The safe was empty. Except for a lock of her baby's hair and a lock of her husband's hair.”

We all do that. We all put our most glowing feelings inside a safe within a safe within a safe and lock them up behind secret panels in a house only we and our workers are ever allowed to enter. She was just like everyone else.

However, even though I've just written about how unremarkable Sarah and her house were, I found the other people on my tour rather puny, how they just stood about like lumps with dull eyes. It was like they were at a rock concert but were deaf. One man asked a question about construction materials. One housewife admired the brass caps in the stairwell corners that made sweeping easier. But even so, while I thought it would be inappropriate to gawk and make comments, I was surprised that nobody...made any comments!

Our tour guide said that one Halloween evening she had been at the house with a friend for the Halloween party and she felt a tap on her shoulder. She turned to her friend but the friend wasn't there. She turned to the other shoulder but the friend wasn't there either. The friend was at least three feet away and swore she hadn't tapped. Someone in our group said, “I don't believe you,” and the guide said, “I don't believe myself either.” What I believe is that we can't assume to interpret someone else's experiences.
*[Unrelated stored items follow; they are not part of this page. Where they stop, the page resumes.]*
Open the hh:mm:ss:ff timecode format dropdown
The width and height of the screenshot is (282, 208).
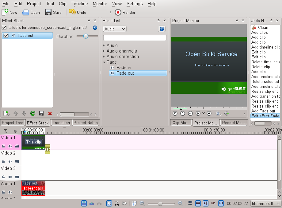(265, 203)
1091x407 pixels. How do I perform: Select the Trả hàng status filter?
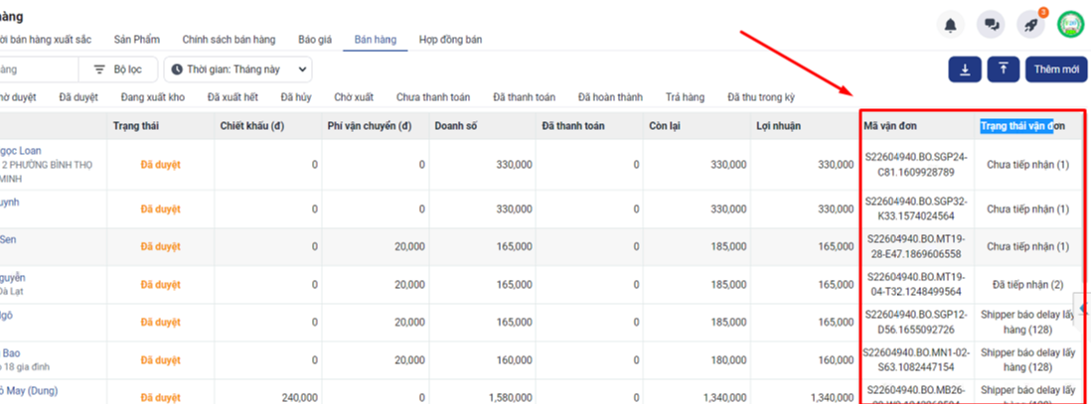coord(685,97)
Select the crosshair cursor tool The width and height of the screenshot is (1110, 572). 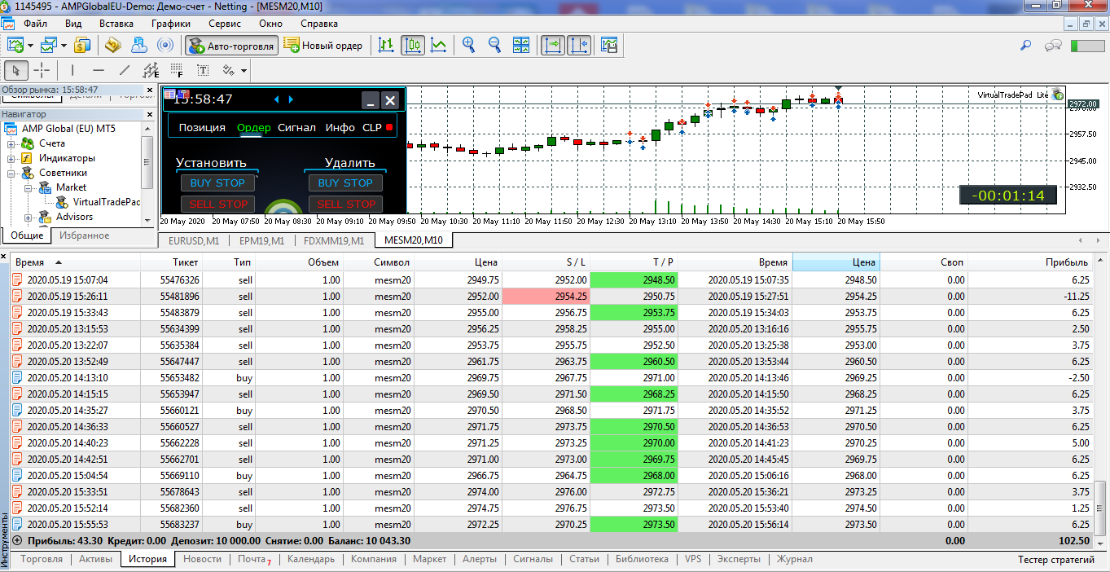42,70
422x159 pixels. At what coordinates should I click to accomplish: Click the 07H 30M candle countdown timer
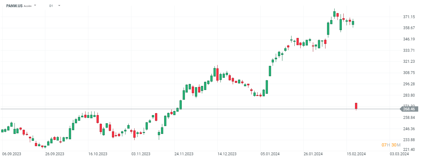tap(391, 145)
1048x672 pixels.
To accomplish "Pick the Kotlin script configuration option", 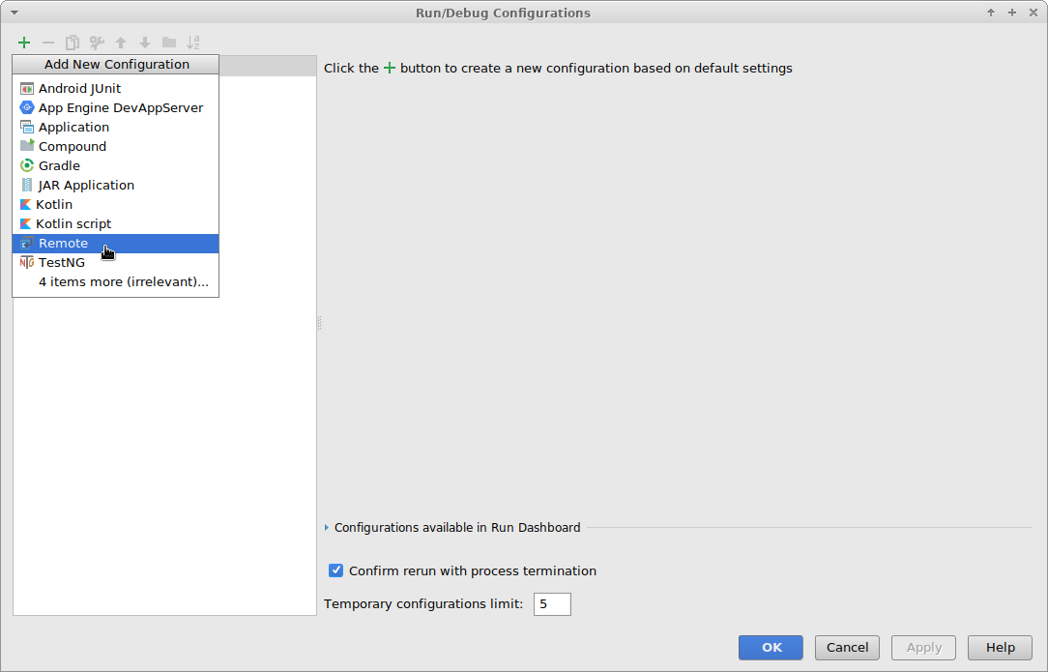I will tap(73, 224).

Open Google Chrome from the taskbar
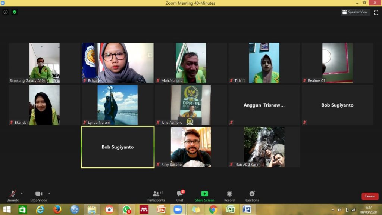click(213, 209)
The mind parses reality into human understanding, so what one person perceives one way may be understood by another person in a quite different way.

And then you have all these deaf people at the rock concert, and their minds will understand (or not understand) something else again. But I think their collective living animal bodies still do their jobs, of catching and releasing data, whether or not the mind is aware. Otherwise how would the place have the same sort of feeling that churches have, the concentrated leftovers of focussed energy passing through many, many people.

When the tour ended I was glad. I had learned a lot about Sarah's story (although not by looking at a bunch of rooms or by listening to a young woman talk), but I couldn't exist at this decibel a second longer and was worn out long before. I thanked Sarah, the dead people shot by the rifles, the dead baby, the dead husband, all those hardworking craftsmen who had made this a beautiful home, and all the people who had passed through this house and magnified the feeling inside it, and I couldn't wait to get off the property line and let my head cool off.

On the train back from San Jose, yet another alarm went off. And it was my phone, another amber alert. It was those children. Someone's entire life hijacked into the terse message, black Honda, license plate #, Soledad CA.

And I listened and I heard those children's living ghosts again, sharp, sharp, and I had to force myself not to pull the emergency train-stopper. I had to get out. I had to save those children. I had to kill the person who took them.

I cried all the way home.

Living ghosts are always with us, no matter how dead or how alive their human bodies are or were, and sometimes they're even ghosts of our own pasts. Who knows, maybe our futures are with us too and we just aren't aware of them. Sometimes we have to pay attention and point our ears to hear the ghosts, and sometimes they are so loud, we don't have to listen, because they crowd out everything else and we have no choice but to hear. They are a fact of life.

But how we deal with our ghosts: that's what makes us who we are.

1FootnoteCemeteries are like reverse gardens; we plant energy-bundles, people, like seeds but different, and their energy slowly undifferentiates itself and becomes less the specific signature of one being and reassumes its part of the static and unchanging amount of energy in the world. If you walk past a cemetery, it sounds like a work in progress, all those different people at different states of becoming undifferentiated and remixing back into the soup. Some cemeteries, like Recoleta, feel like a block party, one of the most vividly alive places in Argentina, full of distinctly different characters—so maybe cultural/religious beliefs held in one's lifetime affect how distinctly or how long energy-shapes cling to certain collections after death.